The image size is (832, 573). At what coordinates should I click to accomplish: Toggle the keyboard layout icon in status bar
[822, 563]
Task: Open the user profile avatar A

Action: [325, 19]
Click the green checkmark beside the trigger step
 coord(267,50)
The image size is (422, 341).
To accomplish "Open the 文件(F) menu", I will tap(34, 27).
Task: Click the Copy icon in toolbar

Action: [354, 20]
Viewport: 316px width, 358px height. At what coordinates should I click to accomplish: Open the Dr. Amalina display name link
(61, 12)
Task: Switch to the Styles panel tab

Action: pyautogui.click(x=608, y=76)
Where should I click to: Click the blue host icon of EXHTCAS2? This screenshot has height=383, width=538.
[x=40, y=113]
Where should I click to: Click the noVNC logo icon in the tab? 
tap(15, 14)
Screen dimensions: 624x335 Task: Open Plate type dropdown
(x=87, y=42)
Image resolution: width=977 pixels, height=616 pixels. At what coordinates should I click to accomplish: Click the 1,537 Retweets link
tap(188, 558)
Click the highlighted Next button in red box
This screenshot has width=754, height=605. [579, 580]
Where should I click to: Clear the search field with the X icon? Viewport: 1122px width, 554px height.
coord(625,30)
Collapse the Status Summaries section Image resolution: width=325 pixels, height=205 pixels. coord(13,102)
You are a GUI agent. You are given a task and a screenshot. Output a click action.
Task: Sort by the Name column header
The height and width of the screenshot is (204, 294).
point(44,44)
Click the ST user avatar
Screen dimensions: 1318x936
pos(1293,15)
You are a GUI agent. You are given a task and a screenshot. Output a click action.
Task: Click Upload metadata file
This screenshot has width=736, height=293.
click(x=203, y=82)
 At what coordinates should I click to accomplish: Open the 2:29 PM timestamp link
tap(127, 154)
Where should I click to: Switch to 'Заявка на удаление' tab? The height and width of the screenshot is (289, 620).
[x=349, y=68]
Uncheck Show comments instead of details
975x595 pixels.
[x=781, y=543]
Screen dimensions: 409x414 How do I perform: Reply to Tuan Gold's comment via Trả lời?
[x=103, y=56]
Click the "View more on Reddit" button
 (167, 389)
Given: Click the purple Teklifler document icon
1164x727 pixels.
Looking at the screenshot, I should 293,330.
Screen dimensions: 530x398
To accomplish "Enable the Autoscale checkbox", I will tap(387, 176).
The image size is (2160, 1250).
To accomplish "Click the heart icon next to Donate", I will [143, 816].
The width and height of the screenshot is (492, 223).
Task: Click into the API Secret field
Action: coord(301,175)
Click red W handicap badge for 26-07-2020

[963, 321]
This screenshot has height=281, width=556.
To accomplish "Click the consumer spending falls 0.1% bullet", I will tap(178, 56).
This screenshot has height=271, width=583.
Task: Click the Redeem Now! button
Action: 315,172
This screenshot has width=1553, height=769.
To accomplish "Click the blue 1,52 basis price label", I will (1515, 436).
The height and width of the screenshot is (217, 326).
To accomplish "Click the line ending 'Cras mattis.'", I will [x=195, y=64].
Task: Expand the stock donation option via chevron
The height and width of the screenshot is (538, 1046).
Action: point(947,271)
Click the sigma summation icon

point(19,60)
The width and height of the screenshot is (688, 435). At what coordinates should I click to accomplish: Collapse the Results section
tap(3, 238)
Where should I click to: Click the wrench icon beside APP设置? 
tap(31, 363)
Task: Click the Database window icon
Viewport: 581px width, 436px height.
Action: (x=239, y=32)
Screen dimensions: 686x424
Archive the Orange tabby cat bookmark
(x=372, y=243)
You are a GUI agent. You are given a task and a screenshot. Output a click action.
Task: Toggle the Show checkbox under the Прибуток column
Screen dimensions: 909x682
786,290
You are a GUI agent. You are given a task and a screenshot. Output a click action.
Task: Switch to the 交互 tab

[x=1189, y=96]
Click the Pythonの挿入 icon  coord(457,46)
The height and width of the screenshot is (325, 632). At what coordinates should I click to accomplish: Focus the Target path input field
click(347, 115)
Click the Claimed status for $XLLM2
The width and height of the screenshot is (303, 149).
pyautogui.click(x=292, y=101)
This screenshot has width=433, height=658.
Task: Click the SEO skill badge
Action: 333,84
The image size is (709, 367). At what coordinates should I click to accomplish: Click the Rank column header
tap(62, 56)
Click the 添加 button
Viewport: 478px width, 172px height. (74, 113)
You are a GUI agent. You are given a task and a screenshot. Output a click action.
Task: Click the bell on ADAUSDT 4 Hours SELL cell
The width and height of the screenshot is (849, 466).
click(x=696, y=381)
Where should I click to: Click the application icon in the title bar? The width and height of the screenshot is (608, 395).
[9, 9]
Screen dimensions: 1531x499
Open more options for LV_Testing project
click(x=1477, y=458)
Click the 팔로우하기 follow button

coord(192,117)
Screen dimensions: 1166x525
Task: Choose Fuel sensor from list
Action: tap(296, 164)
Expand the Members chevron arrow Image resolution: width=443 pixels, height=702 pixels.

WHAT THE TASK ASKS>
Copy out the range of lines above starting at the line with "At what coordinates should I click to accomplish: Open the 2:29" and ending at the line with "Task: Click the Database window icon", exactly and including both.

RESPONSE TO THE EXERCISE>
 At what coordinates should I click to accomplish: Open the 2:29 PM timestamp link
tap(127, 154)
Where should I click to: Switch to 'Заявка на удаление' tab? The height and width of the screenshot is (289, 620).
[x=349, y=68]
Uncheck Show comments instead of details
975x595 pixels.
[x=781, y=543]
Screen dimensions: 409x414 How do I perform: Reply to Tuan Gold's comment via Trả lời?
[x=103, y=56]
Click the "View more on Reddit" button
 (167, 389)
Given: Click the purple Teklifler document icon
1164x727 pixels.
Looking at the screenshot, I should 293,330.
Screen dimensions: 530x398
To accomplish "Enable the Autoscale checkbox", I will tap(387, 176).
The image size is (2160, 1250).
To accomplish "Click the heart icon next to Donate", I will [143, 816].
The width and height of the screenshot is (492, 223).
Task: Click into the API Secret field
Action: coord(301,175)
Click red W handicap badge for 26-07-2020

[963, 321]
This screenshot has height=281, width=556.
To accomplish "Click the consumer spending falls 0.1% bullet", I will tap(178, 56).
This screenshot has height=271, width=583.
Task: Click the Redeem Now! button
Action: 315,172
This screenshot has width=1553, height=769.
To accomplish "Click the blue 1,52 basis price label", I will (1515, 436).
The height and width of the screenshot is (217, 326).
To accomplish "Click the line ending 'Cras mattis.'", I will [x=195, y=64].
Task: Expand the stock donation option via chevron
The height and width of the screenshot is (538, 1046).
Action: point(947,271)
Click the sigma summation icon

point(19,60)
The width and height of the screenshot is (688, 435). At what coordinates should I click to accomplish: Collapse the Results section
tap(3, 238)
Where should I click to: Click the wrench icon beside APP设置? 
tap(31, 363)
Task: Click the Database window icon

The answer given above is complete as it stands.